Mattie’s sixth birthday party. His friends from school came over and there were games – Pass the Parcel and Musical Chairs – and the little girl in the blue dress who cried when she didn’t win. Or was it a red dress? She had made cheese straws and a cake with a train on it.
Back in the real world her arm was cold and she shifted in the chair, pushing herself further back, but her mind stayed where it was, clutching at the memories as they drifted past.
Learning to swim at the local baths. She had held his hands while he kicked like fury with his strong little legs and laughed with joy. Blue swimming trunks with a red stripe. Armbands at first, but soon he didn’t need them. He could swim on his own like a big boy . . .
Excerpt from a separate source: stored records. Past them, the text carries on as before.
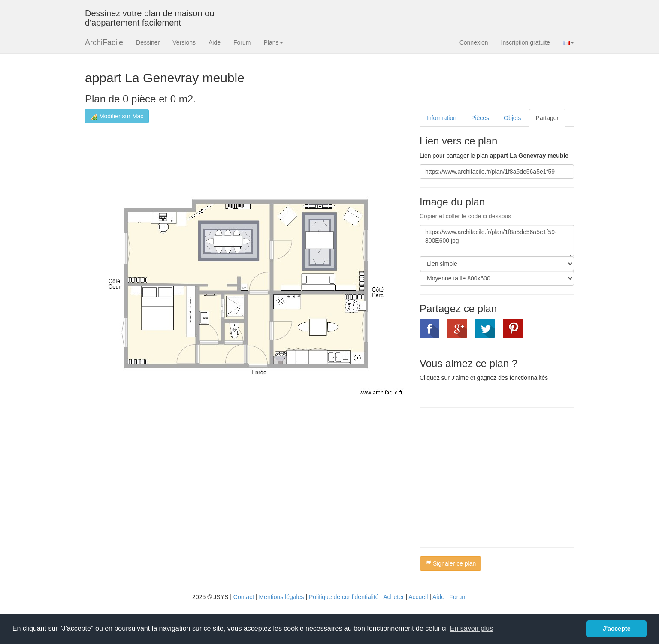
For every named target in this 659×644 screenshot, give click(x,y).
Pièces (480, 118)
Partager (547, 118)
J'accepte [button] (617, 629)
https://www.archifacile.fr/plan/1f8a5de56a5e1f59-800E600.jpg (497, 241)
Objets (512, 118)
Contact (244, 597)
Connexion (474, 42)
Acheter (393, 597)
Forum (242, 42)
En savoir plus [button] (472, 628)
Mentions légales (281, 597)
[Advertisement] (492, 476)
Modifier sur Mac (117, 116)
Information (441, 118)
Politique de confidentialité (344, 597)
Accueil (418, 597)
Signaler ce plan (450, 563)
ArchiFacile (104, 42)
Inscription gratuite (526, 42)
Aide (215, 42)
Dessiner (148, 42)
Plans (273, 42)
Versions (184, 42)
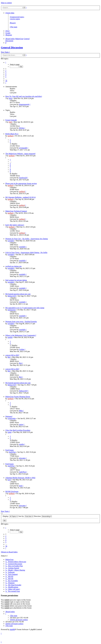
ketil (9, 480)
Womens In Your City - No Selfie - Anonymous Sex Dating (27, 239)
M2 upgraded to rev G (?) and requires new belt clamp (25, 308)
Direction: (43, 516)
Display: (10, 516)
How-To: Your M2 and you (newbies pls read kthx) (24, 96)
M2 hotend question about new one (18, 294)
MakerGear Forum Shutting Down (18, 396)
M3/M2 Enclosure (12, 492)
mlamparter (12, 310)
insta (10, 98)
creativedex (12, 418)
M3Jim (22, 128)
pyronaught (23, 148)
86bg (21, 410)
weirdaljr (11, 241)
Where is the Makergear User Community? (21, 335)
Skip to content (6, 3)
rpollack (10, 136)
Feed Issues (9, 450)
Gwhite (22, 349)
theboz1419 (12, 296)
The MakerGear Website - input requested (20, 154)
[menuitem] (17, 17)
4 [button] (6, 75)
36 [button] (6, 81)
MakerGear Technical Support (16, 211)
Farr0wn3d (23, 178)
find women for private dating (16, 280)
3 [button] (6, 73)
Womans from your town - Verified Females (21, 322)
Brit (9, 357)
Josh (10, 122)
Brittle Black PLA (12, 134)
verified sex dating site (13, 266)
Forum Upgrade (11, 120)
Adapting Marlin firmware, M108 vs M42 (20, 478)
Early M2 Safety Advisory (15, 225)
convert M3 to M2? (12, 355)
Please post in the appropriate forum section (21, 184)
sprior (21, 424)
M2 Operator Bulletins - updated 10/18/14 (20, 197)
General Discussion (12, 48)
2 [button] (6, 71)
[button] (6, 62)
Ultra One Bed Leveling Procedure (18, 430)
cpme (10, 432)
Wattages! (9, 416)
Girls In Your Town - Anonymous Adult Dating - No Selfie (26, 252)
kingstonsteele (24, 104)
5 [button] (6, 77)
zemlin (10, 337)
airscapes (22, 458)
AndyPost (12, 452)
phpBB (12, 630)
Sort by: (26, 516)
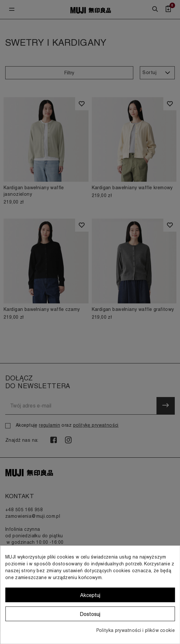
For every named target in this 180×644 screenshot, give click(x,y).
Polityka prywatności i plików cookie (136, 630)
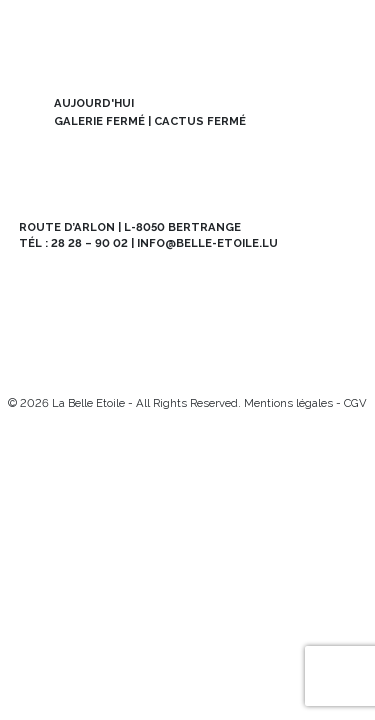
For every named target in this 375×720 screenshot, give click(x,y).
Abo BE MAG (271, 286)
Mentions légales (288, 403)
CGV (355, 403)
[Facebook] (61, 369)
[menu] (339, 36)
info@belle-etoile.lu (207, 243)
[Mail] (93, 369)
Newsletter (103, 286)
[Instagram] (29, 369)
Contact (271, 324)
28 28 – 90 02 (89, 243)
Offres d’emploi (103, 324)
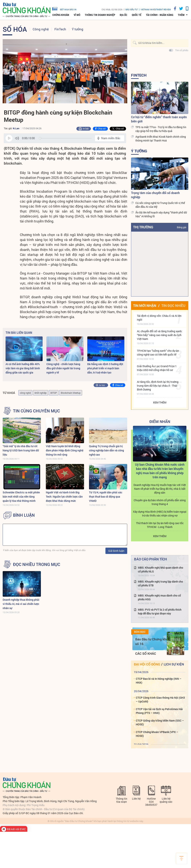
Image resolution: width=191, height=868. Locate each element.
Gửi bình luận (116, 551)
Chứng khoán (61, 15)
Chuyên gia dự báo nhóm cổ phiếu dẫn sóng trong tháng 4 (160, 502)
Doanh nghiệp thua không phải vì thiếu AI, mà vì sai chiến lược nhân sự (21, 604)
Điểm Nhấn (160, 421)
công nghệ (25, 393)
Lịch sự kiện (174, 664)
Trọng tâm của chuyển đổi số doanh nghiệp (155, 195)
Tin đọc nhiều (173, 305)
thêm (181, 15)
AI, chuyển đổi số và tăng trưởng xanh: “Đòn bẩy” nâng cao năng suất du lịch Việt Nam (160, 335)
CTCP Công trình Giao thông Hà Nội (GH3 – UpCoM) (160, 700)
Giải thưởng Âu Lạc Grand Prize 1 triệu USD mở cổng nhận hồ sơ (157, 368)
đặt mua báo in (64, 8)
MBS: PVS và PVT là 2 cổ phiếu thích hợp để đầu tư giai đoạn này (160, 612)
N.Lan (16, 128)
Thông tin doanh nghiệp (100, 15)
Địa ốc (124, 15)
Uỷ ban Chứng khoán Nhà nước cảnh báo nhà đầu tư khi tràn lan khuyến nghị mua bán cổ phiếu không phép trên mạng (160, 471)
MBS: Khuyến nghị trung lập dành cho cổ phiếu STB (160, 583)
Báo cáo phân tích (151, 559)
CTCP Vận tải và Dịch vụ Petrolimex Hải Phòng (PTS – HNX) (159, 711)
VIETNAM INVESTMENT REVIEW (156, 9)
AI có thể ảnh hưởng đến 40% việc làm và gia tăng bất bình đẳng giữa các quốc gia (23, 368)
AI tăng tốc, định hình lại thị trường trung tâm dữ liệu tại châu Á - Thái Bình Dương (158, 385)
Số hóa (15, 29)
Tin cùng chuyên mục (36, 411)
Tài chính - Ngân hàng (159, 15)
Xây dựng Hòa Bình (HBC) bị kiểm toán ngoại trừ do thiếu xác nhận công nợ (160, 514)
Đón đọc (140, 632)
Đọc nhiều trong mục (37, 564)
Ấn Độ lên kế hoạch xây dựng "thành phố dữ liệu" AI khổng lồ (161, 214)
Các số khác (146, 653)
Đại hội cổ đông (147, 664)
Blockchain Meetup (70, 393)
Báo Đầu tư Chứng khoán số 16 (153, 641)
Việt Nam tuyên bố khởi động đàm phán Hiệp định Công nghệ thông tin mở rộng (64, 450)
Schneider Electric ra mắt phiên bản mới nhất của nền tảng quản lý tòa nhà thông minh (21, 496)
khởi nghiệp (40, 393)
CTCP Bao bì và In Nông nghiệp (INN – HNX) (159, 681)
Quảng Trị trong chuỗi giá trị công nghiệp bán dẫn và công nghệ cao (106, 450)
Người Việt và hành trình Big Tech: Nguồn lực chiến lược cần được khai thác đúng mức (64, 496)
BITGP (54, 393)
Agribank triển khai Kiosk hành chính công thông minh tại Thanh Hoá (161, 138)
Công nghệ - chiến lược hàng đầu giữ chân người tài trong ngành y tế (63, 368)
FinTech (60, 29)
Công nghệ (41, 29)
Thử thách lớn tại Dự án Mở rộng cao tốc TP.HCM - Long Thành (160, 525)
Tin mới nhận (145, 305)
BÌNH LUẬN (24, 515)
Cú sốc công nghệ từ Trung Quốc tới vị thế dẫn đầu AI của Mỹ (160, 205)
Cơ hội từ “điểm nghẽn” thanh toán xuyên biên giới (159, 119)
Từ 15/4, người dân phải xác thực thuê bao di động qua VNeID (105, 496)
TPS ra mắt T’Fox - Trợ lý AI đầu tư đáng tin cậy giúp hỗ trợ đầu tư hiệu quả (161, 129)
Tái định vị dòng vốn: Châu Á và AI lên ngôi (159, 318)
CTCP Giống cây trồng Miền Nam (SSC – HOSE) (160, 722)
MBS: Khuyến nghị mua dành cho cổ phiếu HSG (159, 597)
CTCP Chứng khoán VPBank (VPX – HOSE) (157, 734)
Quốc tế (136, 15)
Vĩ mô (77, 15)
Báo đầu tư (131, 9)
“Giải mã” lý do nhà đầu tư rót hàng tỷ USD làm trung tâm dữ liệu (21, 450)
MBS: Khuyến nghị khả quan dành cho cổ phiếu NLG (160, 569)
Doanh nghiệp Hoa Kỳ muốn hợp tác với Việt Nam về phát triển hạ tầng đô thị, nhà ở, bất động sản (160, 489)
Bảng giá (182, 227)
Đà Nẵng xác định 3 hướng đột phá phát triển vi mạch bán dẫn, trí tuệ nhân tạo (105, 368)
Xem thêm (160, 402)
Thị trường (143, 227)
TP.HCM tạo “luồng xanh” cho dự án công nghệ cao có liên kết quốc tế (158, 352)
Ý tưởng (77, 29)
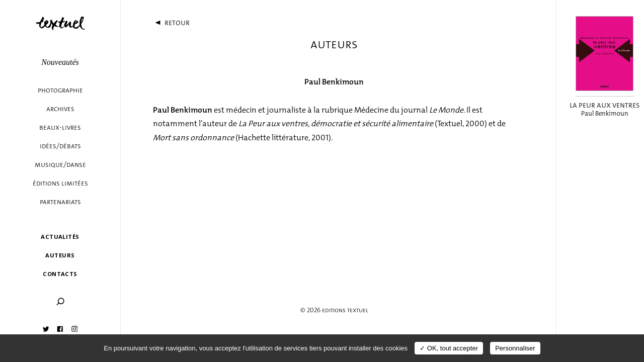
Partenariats (60, 202)
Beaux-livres (60, 127)
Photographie (60, 90)
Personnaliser (515, 348)
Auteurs (60, 255)
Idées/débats (60, 146)
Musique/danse (60, 164)
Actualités (60, 236)
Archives (60, 109)
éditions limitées (60, 183)
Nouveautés (60, 62)
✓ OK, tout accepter (449, 348)
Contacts (60, 274)
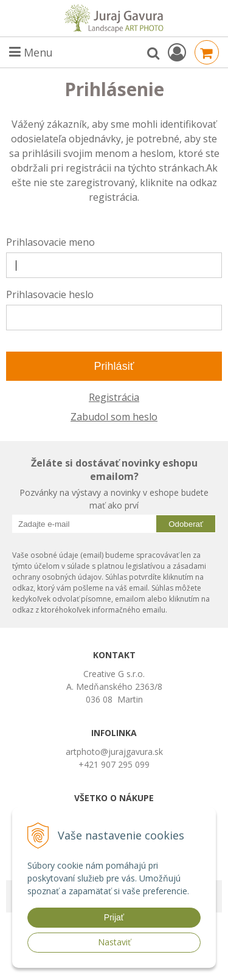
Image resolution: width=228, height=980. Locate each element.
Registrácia (114, 397)
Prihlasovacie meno (50, 242)
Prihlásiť (114, 366)
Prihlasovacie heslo (50, 294)
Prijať (114, 917)
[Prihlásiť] (177, 52)
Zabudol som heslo (114, 417)
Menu (31, 52)
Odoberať (185, 524)
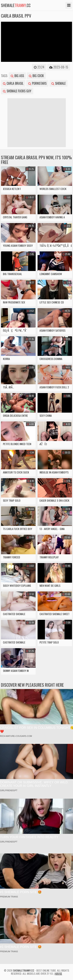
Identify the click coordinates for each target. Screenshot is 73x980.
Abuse (59, 973)
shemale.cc (16, 5)
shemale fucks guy (17, 91)
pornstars (37, 83)
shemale (58, 83)
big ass (17, 76)
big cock (36, 76)
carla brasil (13, 83)
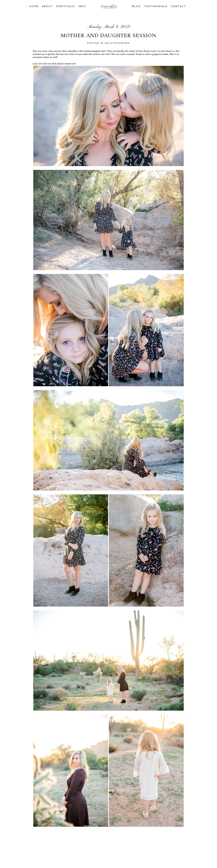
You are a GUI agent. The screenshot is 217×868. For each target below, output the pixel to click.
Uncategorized (117, 43)
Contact (178, 6)
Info (82, 6)
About (48, 6)
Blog (136, 6)
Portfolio (66, 6)
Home (34, 6)
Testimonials (156, 6)
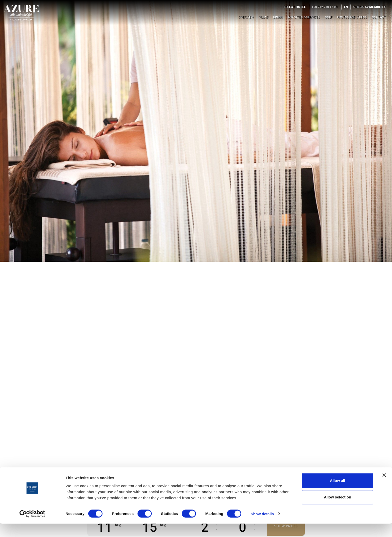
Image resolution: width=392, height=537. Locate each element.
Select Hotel (294, 7)
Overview (246, 17)
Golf (328, 17)
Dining (278, 17)
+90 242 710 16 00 (324, 7)
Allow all (338, 494)
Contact (379, 17)
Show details (262, 527)
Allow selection (337, 510)
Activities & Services (304, 17)
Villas (264, 17)
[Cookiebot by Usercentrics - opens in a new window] (32, 527)
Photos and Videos (352, 17)
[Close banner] (384, 488)
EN (346, 7)
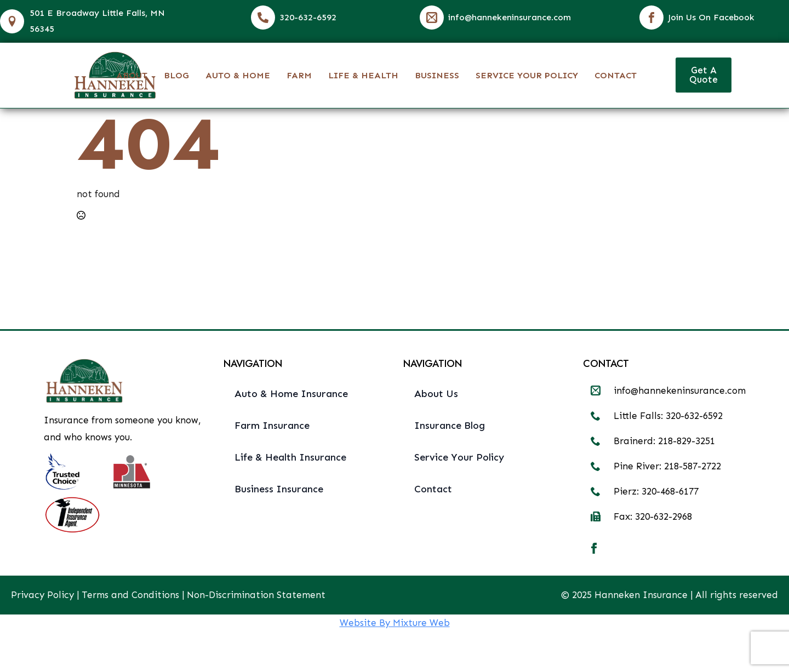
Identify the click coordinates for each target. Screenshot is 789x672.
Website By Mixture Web (395, 623)
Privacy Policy (42, 595)
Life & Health (363, 75)
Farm (299, 75)
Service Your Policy (527, 75)
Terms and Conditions (130, 595)
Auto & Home (238, 75)
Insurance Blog (449, 426)
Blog (176, 75)
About (132, 75)
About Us (436, 394)
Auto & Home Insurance (291, 394)
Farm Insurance (272, 426)
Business (437, 75)
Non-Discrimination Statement (256, 595)
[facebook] (594, 548)
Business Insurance (279, 489)
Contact (615, 75)
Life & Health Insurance (290, 457)
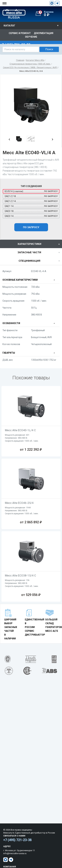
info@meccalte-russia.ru (15, 853)
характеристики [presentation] (29, 244)
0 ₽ (50, 13)
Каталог (9, 26)
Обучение (31, 37)
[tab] (31, 244)
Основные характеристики (20, 280)
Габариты (9, 353)
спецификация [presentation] (29, 261)
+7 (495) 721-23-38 (17, 840)
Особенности (11, 323)
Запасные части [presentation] (29, 252)
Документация (44, 33)
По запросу (31, 227)
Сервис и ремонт (20, 33)
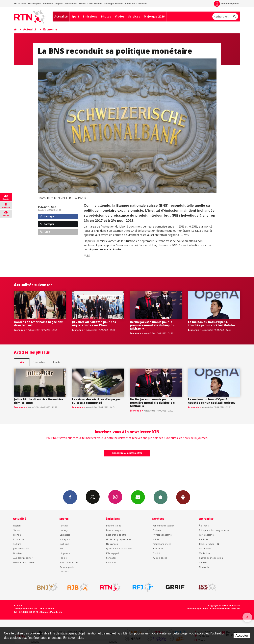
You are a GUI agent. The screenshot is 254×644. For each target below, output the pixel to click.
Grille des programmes (119, 539)
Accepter (242, 636)
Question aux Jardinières (119, 548)
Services (134, 16)
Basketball (65, 535)
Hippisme (65, 553)
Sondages (111, 558)
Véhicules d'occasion (136, 4)
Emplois (59, 4)
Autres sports (67, 567)
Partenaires (205, 548)
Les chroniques (114, 530)
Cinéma (157, 530)
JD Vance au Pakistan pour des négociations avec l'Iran (94, 324)
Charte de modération (211, 558)
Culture (17, 544)
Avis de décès (160, 558)
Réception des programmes (214, 530)
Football (64, 526)
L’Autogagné (113, 553)
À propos (204, 526)
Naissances (71, 4)
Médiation (204, 553)
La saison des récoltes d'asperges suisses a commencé (96, 401)
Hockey (63, 530)
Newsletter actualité (24, 562)
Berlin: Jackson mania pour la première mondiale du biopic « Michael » (152, 325)
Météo (156, 539)
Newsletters (138, 497)
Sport (75, 16)
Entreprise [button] (35, 4)
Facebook (70, 497)
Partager (47, 216)
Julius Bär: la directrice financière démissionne (38, 401)
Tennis (63, 558)
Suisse (16, 530)
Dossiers (18, 553)
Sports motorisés (69, 562)
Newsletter (205, 567)
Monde (17, 535)
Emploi (156, 553)
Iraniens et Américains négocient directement (38, 324)
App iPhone (160, 497)
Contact (203, 562)
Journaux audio (21, 548)
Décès (82, 4)
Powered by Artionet (198, 608)
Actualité (61, 16)
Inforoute (48, 4)
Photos (106, 16)
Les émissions (113, 526)
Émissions (90, 16)
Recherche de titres (117, 535)
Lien (45, 232)
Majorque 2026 (154, 16)
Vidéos (120, 16)
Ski (61, 548)
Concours (111, 562)
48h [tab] (22, 362)
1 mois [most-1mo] (56, 362)
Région (17, 526)
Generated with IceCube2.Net (225, 608)
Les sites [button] (20, 4)
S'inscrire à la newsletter (127, 453)
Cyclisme (64, 544)
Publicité (204, 539)
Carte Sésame (95, 4)
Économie (50, 29)
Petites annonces (162, 544)
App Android (183, 497)
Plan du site (56, 612)
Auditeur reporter (23, 558)
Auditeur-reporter (226, 4)
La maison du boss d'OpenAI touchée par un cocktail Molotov (212, 324)
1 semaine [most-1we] (39, 362)
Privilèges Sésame (114, 4)
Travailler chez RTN (209, 544)
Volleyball (65, 539)
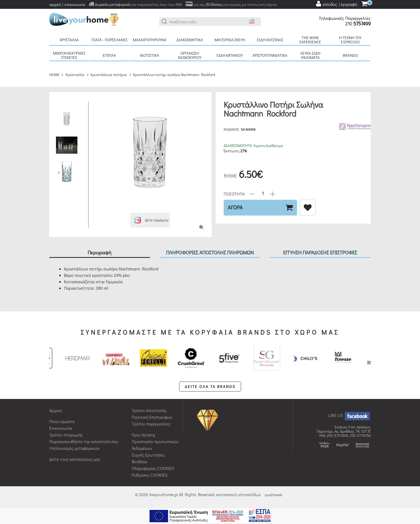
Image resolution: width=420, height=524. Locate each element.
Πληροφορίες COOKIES (153, 468)
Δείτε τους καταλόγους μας (75, 459)
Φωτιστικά (149, 55)
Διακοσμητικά (190, 40)
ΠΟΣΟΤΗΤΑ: (234, 193)
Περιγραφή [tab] (99, 252)
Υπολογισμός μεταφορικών (74, 448)
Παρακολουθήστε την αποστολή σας (84, 441)
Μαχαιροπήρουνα (149, 40)
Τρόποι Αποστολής (149, 410)
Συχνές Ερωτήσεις (148, 455)
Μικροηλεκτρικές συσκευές (69, 55)
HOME (54, 74)
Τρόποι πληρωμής (66, 435)
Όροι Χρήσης (144, 435)
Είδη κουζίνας (270, 40)
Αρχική (55, 410)
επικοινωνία (75, 4)
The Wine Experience (310, 40)
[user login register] (336, 4)
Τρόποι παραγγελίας (151, 424)
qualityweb (273, 495)
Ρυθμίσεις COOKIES (149, 475)
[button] (164, 22)
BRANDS (350, 55)
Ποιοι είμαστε (62, 421)
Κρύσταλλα (69, 40)
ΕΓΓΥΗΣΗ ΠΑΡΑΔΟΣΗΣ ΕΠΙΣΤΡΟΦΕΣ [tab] (320, 252)
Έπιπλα (109, 55)
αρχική (55, 4)
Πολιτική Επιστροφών (152, 417)
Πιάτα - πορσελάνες (109, 40)
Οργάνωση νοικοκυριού (190, 55)
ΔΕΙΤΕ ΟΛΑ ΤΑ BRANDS (210, 386)
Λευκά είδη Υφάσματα (310, 55)
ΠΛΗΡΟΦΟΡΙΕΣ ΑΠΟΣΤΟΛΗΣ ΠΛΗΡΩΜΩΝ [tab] (210, 252)
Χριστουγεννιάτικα (270, 55)
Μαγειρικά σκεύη (230, 40)
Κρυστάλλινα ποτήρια (109, 74)
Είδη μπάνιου (230, 55)
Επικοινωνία (61, 428)
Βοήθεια (139, 461)
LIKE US (350, 415)
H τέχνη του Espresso (350, 40)
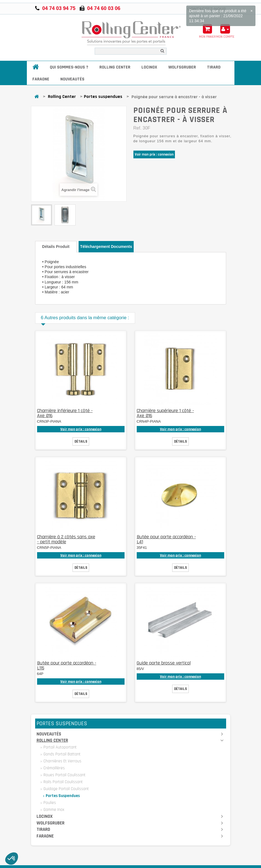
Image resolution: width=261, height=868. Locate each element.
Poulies (49, 803)
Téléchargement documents (106, 246)
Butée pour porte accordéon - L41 (166, 539)
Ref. (138, 128)
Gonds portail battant (61, 754)
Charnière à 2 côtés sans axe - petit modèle (66, 539)
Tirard (214, 67)
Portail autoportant (60, 747)
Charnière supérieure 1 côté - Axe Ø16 (165, 413)
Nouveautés (72, 79)
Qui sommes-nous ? (69, 67)
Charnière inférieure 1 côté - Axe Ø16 (65, 413)
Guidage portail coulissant (66, 789)
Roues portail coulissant (64, 775)
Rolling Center (115, 67)
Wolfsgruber (182, 67)
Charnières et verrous (62, 761)
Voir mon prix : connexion (154, 154)
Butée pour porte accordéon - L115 (67, 665)
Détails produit (56, 246)
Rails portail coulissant (63, 782)
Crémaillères (53, 768)
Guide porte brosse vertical (164, 663)
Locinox (149, 67)
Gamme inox (53, 810)
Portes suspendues (103, 96)
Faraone (41, 79)
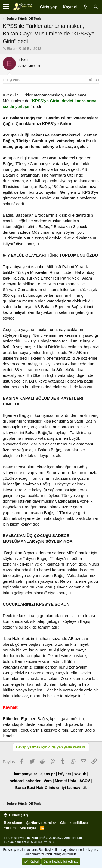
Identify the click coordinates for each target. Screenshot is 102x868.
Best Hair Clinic (41, 787)
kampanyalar (26, 774)
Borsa (21, 787)
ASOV (85, 781)
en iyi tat (64, 787)
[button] (6, 7)
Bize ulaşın (13, 823)
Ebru (11, 49)
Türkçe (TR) (16, 815)
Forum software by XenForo (43, 838)
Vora (47, 781)
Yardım (9, 828)
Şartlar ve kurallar (41, 823)
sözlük (80, 774)
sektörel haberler (25, 781)
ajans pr (47, 774)
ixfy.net (64, 774)
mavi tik (80, 787)
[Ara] (96, 7)
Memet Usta (66, 781)
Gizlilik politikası (74, 823)
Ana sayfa (28, 828)
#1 (97, 80)
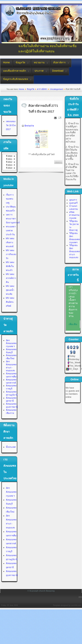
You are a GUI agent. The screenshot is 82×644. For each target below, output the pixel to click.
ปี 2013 (9, 165)
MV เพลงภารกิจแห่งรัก (11, 254)
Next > (58, 162)
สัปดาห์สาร (59, 62)
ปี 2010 (9, 156)
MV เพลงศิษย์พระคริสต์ (10, 302)
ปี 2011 (9, 159)
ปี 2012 (9, 162)
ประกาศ (39, 71)
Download (58, 71)
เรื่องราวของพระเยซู (10, 199)
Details (29, 126)
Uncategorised (56, 89)
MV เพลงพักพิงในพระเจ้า (10, 266)
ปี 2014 (9, 168)
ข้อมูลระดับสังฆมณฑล (15, 79)
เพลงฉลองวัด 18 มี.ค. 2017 (11, 125)
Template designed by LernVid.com (67, 605)
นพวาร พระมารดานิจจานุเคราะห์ (13, 218)
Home (6, 62)
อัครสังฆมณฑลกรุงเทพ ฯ (11, 344)
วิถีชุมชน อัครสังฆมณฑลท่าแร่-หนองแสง (75, 251)
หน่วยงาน (39, 62)
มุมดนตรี (73, 203)
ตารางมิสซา (42, 89)
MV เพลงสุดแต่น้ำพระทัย (10, 290)
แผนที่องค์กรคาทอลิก (14, 71)
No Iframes (73, 308)
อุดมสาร (73, 200)
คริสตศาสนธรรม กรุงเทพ (74, 215)
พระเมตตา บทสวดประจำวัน (11, 230)
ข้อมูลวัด (20, 62)
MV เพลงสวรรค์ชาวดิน (11, 278)
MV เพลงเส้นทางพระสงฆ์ (10, 242)
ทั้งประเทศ (11, 447)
He was always such a good boy; a happy boy. She must have been a good mother because he was always happy. She made him a birthday cake and taught him to swim. And he hadn’t died like all the others.
Chapter 17
ART
Masha
Most people would call this a fine spring morning, but not me. I hate the spring. I don’t want to. I want my heart, like Wordsworth’s, to dance with the daffodils. But instead I fall morosely into step with Pooh’s friend Eeyore. As soon as the trees flaunt fresh leaves and lanterns of blossom and the sun begins to warm as well as illuminate, my world is cast into shadows. As new life emerges all around, I can only see how fragile and vulnerable it is. For me spring is always a harbinger of doom.